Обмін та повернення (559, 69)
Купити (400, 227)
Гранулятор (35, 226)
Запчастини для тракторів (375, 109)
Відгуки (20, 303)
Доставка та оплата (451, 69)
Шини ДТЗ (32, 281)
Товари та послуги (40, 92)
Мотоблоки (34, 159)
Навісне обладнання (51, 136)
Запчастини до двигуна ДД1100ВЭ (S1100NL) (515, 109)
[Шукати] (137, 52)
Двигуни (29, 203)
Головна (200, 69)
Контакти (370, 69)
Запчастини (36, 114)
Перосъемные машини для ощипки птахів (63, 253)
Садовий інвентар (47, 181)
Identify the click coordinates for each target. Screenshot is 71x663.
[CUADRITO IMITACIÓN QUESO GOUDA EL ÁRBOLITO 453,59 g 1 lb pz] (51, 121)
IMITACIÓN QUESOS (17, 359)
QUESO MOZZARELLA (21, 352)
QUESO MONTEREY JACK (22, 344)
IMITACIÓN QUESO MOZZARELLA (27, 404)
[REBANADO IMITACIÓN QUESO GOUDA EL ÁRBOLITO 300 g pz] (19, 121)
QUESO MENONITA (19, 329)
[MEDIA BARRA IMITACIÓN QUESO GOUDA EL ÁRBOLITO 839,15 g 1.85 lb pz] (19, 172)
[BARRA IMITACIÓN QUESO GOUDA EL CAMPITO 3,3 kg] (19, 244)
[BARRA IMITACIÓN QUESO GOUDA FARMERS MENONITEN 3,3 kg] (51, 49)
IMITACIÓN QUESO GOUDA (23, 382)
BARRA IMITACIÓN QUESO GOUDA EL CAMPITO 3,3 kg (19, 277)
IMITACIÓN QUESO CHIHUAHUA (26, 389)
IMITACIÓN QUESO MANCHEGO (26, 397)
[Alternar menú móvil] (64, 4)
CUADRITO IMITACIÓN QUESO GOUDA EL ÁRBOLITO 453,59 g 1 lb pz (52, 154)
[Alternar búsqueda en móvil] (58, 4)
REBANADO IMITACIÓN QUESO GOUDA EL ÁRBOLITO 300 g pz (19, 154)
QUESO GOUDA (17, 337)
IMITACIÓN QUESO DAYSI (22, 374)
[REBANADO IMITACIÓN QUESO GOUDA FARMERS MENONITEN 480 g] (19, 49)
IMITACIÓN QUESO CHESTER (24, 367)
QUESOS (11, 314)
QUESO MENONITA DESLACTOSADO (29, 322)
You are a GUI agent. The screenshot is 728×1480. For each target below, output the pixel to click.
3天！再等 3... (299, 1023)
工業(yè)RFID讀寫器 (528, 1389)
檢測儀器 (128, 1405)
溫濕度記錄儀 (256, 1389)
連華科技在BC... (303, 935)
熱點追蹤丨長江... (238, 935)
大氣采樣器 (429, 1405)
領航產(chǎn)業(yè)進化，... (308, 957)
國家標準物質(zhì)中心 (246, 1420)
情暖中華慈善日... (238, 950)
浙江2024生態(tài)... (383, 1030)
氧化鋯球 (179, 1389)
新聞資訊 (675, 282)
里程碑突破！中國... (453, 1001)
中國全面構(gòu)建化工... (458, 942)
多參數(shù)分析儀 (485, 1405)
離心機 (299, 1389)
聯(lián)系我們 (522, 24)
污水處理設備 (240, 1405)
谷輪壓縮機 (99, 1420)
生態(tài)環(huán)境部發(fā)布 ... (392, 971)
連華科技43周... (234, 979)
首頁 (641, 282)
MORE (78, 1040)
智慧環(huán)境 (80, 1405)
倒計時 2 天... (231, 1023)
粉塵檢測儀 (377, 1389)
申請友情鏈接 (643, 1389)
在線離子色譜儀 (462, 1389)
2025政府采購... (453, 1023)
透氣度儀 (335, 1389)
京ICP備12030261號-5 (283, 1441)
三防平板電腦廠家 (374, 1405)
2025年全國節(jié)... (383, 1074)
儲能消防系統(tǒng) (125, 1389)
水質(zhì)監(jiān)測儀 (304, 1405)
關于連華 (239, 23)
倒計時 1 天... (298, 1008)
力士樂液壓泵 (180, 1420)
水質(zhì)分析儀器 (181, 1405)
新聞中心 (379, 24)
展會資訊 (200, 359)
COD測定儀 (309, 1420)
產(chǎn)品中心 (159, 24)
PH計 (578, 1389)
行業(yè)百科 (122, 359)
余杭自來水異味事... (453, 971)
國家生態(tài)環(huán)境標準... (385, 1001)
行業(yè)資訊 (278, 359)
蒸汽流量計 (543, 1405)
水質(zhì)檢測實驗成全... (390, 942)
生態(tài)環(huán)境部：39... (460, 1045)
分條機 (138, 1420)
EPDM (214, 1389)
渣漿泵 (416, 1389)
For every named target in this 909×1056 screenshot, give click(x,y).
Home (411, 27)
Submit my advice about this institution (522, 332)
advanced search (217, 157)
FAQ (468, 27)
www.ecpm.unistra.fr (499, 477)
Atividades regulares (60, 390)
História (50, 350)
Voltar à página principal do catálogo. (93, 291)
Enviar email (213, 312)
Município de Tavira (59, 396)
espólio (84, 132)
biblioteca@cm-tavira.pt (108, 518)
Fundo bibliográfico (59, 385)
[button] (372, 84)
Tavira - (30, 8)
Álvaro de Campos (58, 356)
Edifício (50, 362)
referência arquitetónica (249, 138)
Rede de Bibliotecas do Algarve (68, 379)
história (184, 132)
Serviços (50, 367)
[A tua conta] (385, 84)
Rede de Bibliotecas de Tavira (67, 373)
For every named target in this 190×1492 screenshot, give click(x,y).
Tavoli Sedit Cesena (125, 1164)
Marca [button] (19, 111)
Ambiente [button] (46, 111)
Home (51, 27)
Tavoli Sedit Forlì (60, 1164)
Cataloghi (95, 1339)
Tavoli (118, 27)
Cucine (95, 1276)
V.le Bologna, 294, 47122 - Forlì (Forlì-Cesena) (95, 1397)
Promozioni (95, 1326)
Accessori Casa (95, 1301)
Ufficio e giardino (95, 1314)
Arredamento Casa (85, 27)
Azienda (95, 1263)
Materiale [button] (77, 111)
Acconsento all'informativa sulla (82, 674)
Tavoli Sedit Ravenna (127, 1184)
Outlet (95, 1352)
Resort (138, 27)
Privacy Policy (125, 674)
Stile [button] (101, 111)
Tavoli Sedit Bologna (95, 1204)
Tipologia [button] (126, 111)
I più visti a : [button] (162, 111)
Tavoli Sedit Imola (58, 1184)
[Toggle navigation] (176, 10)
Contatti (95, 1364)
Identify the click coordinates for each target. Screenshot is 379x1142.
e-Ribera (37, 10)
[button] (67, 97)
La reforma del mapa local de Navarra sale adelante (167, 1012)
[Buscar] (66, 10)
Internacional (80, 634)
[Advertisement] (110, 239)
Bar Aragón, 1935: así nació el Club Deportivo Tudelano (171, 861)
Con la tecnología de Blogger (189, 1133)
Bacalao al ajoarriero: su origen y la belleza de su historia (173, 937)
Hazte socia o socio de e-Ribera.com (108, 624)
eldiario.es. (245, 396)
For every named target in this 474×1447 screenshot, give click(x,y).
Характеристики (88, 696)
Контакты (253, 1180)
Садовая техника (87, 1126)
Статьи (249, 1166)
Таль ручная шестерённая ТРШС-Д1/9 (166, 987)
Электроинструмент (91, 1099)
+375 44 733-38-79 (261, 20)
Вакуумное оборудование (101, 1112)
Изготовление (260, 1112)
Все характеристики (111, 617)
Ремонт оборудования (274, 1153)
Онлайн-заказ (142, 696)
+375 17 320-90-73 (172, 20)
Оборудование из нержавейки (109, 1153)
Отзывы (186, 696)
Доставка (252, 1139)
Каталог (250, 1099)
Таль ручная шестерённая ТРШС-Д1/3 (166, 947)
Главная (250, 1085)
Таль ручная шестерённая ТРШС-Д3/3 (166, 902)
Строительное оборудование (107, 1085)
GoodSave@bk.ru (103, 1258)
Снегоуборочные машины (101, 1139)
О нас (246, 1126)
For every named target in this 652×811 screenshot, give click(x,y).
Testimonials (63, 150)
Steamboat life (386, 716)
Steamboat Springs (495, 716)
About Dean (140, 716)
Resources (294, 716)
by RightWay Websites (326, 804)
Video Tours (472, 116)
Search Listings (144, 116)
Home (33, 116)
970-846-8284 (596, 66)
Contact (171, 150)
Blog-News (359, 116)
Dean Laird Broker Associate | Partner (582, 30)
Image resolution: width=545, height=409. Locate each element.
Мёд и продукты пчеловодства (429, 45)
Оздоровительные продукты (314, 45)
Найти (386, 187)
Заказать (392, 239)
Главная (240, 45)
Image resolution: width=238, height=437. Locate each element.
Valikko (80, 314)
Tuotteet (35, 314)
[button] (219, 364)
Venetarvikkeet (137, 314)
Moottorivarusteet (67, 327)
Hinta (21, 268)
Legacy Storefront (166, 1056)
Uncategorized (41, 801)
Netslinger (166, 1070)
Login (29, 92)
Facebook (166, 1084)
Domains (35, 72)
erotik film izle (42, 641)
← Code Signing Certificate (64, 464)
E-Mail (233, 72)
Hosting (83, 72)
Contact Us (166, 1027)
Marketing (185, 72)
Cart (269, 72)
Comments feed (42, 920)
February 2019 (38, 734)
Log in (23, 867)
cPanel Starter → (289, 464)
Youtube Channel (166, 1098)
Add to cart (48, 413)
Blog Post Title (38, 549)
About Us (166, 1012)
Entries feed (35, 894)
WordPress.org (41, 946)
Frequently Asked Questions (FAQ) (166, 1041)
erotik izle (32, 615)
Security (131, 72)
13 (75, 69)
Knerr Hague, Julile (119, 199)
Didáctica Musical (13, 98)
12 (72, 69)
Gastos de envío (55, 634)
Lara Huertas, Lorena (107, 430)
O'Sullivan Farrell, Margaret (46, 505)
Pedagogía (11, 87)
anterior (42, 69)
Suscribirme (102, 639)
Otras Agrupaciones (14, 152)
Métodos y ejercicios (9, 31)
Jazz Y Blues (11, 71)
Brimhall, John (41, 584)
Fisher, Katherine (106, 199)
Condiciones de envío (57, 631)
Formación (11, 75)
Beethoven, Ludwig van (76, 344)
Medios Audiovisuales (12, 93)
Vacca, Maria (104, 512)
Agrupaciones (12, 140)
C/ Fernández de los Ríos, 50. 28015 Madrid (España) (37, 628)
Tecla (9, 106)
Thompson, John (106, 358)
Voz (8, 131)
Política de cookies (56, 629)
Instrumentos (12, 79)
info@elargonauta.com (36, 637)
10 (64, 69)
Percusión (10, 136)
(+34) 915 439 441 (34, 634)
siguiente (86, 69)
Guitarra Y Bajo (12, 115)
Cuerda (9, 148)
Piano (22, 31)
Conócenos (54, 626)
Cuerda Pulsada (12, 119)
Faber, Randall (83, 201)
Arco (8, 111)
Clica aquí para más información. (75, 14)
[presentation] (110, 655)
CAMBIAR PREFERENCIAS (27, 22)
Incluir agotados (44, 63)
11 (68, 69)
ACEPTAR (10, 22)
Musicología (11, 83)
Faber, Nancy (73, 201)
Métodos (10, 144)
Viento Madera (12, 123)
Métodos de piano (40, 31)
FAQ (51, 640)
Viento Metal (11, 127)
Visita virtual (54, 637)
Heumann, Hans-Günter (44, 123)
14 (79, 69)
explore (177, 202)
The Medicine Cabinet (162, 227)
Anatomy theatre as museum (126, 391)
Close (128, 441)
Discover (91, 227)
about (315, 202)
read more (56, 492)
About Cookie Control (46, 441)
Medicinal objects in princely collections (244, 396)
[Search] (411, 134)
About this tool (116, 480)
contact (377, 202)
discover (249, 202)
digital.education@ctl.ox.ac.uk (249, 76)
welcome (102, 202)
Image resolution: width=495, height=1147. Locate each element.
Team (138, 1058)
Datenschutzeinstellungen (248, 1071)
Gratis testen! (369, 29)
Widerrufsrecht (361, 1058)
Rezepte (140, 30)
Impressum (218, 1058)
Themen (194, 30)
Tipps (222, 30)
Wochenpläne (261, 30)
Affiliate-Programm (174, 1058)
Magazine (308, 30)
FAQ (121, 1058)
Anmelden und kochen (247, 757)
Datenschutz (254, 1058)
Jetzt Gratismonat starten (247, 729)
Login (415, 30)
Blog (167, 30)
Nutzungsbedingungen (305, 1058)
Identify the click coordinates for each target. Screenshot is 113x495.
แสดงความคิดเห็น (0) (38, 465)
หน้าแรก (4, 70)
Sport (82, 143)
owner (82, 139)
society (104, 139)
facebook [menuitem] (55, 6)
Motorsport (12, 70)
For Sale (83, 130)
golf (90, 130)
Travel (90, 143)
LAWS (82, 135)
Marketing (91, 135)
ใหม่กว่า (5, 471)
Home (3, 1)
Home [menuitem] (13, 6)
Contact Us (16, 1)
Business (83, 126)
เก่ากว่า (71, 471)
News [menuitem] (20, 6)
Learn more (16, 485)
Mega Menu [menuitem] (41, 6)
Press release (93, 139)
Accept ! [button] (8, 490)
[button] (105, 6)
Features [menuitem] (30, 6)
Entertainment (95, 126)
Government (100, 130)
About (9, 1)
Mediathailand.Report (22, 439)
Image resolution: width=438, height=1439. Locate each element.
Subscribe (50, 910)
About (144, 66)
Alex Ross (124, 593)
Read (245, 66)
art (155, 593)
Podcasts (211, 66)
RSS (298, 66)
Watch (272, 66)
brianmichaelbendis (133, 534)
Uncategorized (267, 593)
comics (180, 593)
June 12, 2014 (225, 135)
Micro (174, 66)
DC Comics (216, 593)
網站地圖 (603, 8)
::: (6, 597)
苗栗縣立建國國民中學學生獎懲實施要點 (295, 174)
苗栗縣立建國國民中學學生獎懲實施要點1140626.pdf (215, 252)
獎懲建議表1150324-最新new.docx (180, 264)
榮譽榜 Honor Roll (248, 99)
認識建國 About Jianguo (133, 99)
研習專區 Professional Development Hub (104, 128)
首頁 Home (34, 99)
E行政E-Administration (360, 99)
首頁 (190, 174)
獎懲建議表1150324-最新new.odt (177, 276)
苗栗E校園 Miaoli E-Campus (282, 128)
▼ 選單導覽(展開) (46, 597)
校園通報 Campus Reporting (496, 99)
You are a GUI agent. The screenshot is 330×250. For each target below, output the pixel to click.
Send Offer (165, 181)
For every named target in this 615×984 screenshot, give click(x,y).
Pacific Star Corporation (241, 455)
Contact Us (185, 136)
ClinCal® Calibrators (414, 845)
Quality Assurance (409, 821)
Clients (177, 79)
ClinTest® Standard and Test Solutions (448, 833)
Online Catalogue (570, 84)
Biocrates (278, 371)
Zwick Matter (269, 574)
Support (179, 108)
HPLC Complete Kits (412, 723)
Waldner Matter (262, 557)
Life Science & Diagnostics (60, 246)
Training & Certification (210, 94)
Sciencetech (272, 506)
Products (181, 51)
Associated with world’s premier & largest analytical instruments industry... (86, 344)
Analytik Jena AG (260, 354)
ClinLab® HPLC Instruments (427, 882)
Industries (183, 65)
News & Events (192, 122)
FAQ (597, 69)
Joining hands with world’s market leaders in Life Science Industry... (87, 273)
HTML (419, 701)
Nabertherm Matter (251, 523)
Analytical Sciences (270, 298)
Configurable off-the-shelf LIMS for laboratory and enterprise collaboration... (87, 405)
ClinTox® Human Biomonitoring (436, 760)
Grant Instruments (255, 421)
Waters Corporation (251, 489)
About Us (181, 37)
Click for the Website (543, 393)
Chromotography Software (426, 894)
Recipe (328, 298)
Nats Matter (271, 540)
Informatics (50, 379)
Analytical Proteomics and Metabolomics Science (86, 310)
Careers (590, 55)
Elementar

────────────────

[Given exercise] Rewrite the records from the line containing "領航產(chǎn)業(yè)進化，... (308, 957)" through the line containing "申請友情鏈接 (643, 1389)", including both, and add 116 to each number in their coordinates.

[Completed exercise]
領航產(chǎn)業(yè)進化，... (424, 1073)
國家標準物質(zhì)中心 (362, 1536)
情暖中華慈善日... (354, 1066)
浙江2024生態(tài)... (499, 1146)
氧化鋯球 (295, 1505)
新聞資訊 (791, 398)
里程碑突破！中國... (569, 1117)
中國全面構(gòu)建化工... (574, 1058)
多參數(shù)分析儀 (601, 1521)
離心機 (415, 1505)
聯(lián)系我們 (638, 140)
污水處理設備 (356, 1521)
谷輪壓縮機 (215, 1536)
生態(tài)環(huán)境部發(fā)布 ... (508, 1087)
連華科技43周... (350, 1095)
首頁 (757, 398)
MORE (194, 1156)
智慧環(huán)境 (196, 1521)
倒計時 2 天... (347, 1139)
粉塵檢測儀 (493, 1505)
申請友情鏈接 (759, 1505)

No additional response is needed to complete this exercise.